──────── Records to use

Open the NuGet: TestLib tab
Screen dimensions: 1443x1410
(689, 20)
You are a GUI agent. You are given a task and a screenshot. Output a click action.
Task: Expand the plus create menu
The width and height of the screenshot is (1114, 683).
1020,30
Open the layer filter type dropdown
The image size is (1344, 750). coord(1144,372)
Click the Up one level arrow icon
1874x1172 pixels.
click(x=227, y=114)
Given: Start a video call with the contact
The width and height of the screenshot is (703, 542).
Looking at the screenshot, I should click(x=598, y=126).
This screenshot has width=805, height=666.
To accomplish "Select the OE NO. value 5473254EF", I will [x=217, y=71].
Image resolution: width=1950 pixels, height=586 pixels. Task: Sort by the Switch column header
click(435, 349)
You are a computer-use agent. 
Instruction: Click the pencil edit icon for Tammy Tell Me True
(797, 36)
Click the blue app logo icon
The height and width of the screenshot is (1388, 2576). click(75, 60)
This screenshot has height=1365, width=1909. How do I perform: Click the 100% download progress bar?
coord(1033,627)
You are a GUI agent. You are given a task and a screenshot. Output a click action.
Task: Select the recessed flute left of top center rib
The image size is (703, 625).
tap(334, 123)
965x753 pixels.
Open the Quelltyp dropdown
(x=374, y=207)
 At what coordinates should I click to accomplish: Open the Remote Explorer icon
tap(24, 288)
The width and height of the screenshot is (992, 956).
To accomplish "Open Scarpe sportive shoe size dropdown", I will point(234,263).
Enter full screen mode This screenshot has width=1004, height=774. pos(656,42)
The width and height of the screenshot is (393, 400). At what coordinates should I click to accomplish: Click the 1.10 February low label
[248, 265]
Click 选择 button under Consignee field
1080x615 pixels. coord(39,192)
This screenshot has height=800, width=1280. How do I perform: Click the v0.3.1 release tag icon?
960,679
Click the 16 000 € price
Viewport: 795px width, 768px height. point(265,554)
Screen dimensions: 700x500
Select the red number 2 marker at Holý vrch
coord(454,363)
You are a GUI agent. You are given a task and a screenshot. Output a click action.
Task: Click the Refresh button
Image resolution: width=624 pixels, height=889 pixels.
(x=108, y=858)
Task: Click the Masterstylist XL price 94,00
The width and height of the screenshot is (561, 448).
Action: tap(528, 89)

────────────────

*Problem details*:
Recast the lines above, from the line with "Click the blue app logo icon" to the line with "Enter full screen", both included, as a JSON list of strings with one string per line, leaving out any blank lines.

*Expected answer*:
[
  "Click the blue app logo icon",
  "The height and width of the screenshot is (1388, 2576). click(75, 60)",
  "This screenshot has height=1365, width=1909. How do I perform: Click the 100% download progress bar?",
  "coord(1033,627)",
  "You are a GUI agent. You are given a task and a screenshot. Output a click action.",
  "Task: Select the recessed flute left of top center rib",
  "The image size is (703, 625).",
  "tap(334, 123)",
  "965x753 pixels.",
  "Open the Quelltyp dropdown",
  "(x=374, y=207)",
  " At what coordinates should I click to accomplish: Open the Remote Explorer icon",
  "tap(24, 288)",
  "The width and height of the screenshot is (992, 956).",
  "To accomplish \"Open Scarpe sportive shoe size dropdown\", I will point(234,263).",
  "Enter full screen mode This screenshot has width=1004, height=774. pos(656,42)"
]